Goal of the exercise:
The result should hold only the lines from the one with "Instruction: Open the" through the final line of the data below, transcribed exactly, pictures left out.

------------------------------

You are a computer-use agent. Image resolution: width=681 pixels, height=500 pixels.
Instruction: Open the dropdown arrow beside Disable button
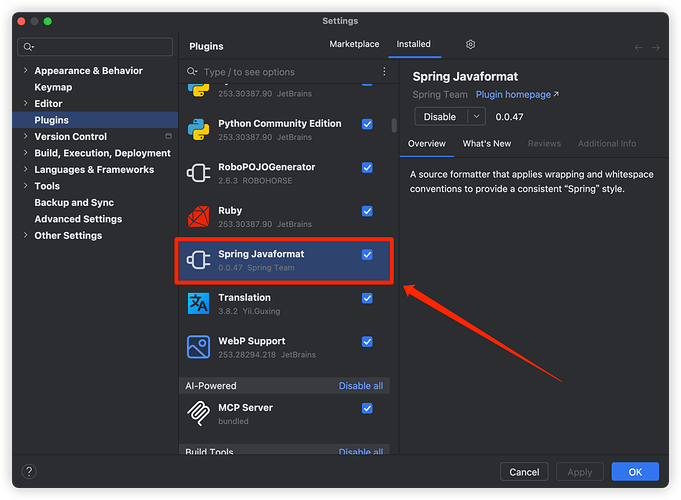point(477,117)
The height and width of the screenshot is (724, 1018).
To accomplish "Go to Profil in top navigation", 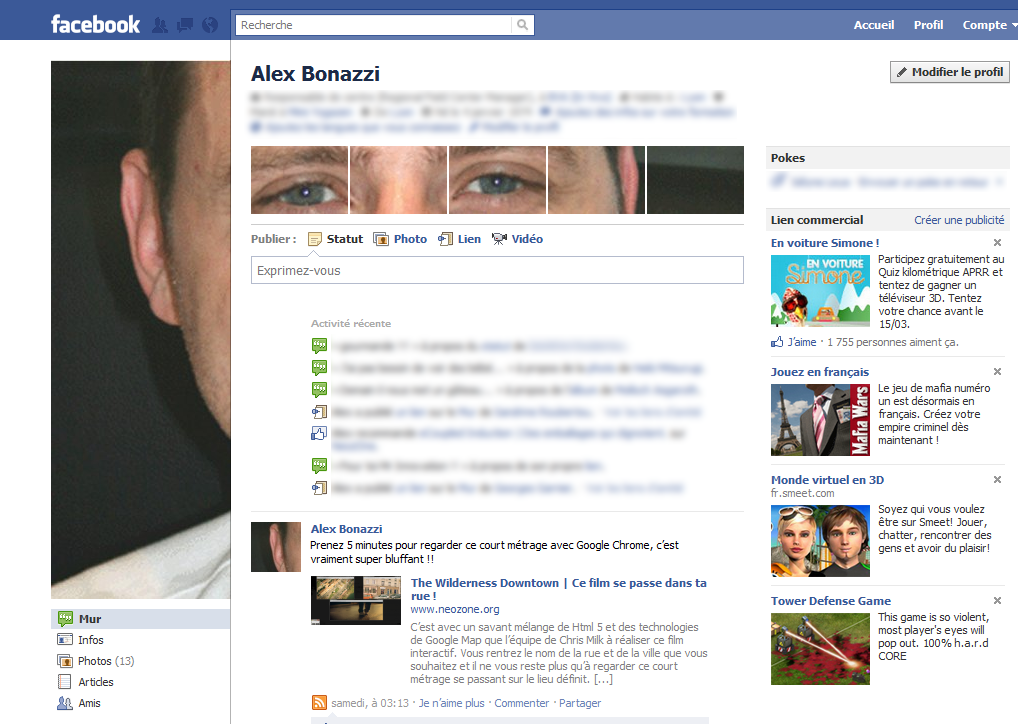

------------------------------

Result for this exercise:
Instruction: Open the dropdown arrow beside Disable button
point(477,117)
The height and width of the screenshot is (724, 1018).
To accomplish "Go to Profil in top navigation", 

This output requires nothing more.